Task requirements:
a) In the passage on surgical treatment of ventricular aneurysm, which consensus or guideline was the first to use myocardial viability to assess ventricular aneurysm?
b) Copy the part of the passage on surgical treatment of ventricular aneurysm starting at "COR, classes of" and ending at "end-systolic volume index.".

Source text:

────────────────

Currently there are three main guidelines for the surgical treatment of ventricular aneurysm (Table 2). The 2022 American guidelines for the management of heart failure recommend SVR in conjunction with CABG for patients with intractable HF, large thrombus, or persistent arrhythmias caused by LVA, when other treatments fail or are not viable [27]. The 2021 American Association for Thoracic Surgery (AATS) Expert Consensus proposed that concurrent SVR with CABG is indicated for patients with no viable myocardium, dyskinesis $>$35% of the anterior wall, LVESVI $\ge$60 mL/m² or an anticipated reduction in LVESVI of more than 30% through SVR [28]. This consensus is the first to use myocardial viability to assess ventricular aneurysm. However, it does not specify the location and extent of the viable myocardium. Finally, the 2018 European revascularization guidelines recommend performing SVR with CABG in patients with New York Heart Association (NYHA) functional class III/IV, large LVA or thrombus formation, arrhythmias arising from the aneurysm, and HF symptoms, with a recommended grade IIA, evidence level class C [29]. In contrast to the STICH study [2], all three guidelines or expert consensus recommended SVR+CABG as a surgical intervention for LVA.

Table 2.

Guideline recommendations or consensus regarding surgical treatment of ventricular aneurysm.

Consensus or guidelines	COR	LOE	Indication	Surgical treatment
2022 AHA/ACC/HFSA Guideline for the Management of Heart Failure	-	-	intractable HF, large thrombus, or persistent arrhythmias resulting from well-defined aneurysm or scar	CABG+SVR
2021: The American Association for Thoracic Surgery Expert Consensus Document	IIa	B-R	absent viability, dyskinesis $\ge$35% of the anterior wall, and LVESVI $\ge$60 mL/m2, an SVR achieving a $>$30% reduction in LVESVI	CABG+SVR
2018 ESC/EACTS Guidelines on myocardial revascularization	IIa	C	NYHA class III/IV, large LV aneurysm, large thrombus formation, or if the aneurysm is the origin of arrhythmias	CABG+LV aneurysmectomy

COR, classes of recommendations; LOE, level of evidence; IIa, weight of evidence/opinion is in favor of usefulness/efficacy. B-R, data derived from moderate-quality randomized clinical trials or meta-analyses; C, consensus of experts and/or small studies, retrospective studies, and registries; AHA, American Heart Association; ACC, American College of Cardiology; HFSA, Heart Failure Society of America; HF, heart failure; CABG, coronary artery bypass graft; SVR, surgical ventricular reconstruction; ESC, European Society of Cardiology; EACTS, European Association for Cardio-Thoracic Surgery; NYHA, New York Heart Association; LV, left ventricular; LVESVI, left ventricular end-systolic volume index.

────────────────

Material provided:
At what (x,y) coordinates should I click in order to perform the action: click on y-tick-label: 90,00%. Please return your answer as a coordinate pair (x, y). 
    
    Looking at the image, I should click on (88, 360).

────────────────

Solved tasks:
a) The 2021 American Association for Thoracic Surgery (AATS) Expert Consensus.

b)
COR, classes of recommendations; LOE, level of evidence; IIa, weight of evidence/opinion is in favor of usefulness/efficacy. B-R, data derived from moderate-quality randomized clinical trials or meta-analyses; C, consensus of experts and/or small studies, retrospective studies, and registries; AHA, American Heart Association; ACC, American College of Cardiology; HFSA, Heart Failure Society of America; HF, heart failure; CABG, coronary artery bypass graft; SVR, surgical ventricular reconstruction; ESC, European Society of Cardiology; EACTS, European Association for Cardio-Thoracic Surgery; NYHA, New York Heart Association; LV, left ventricular; LVESVI, left ventricular end-systolic volume index.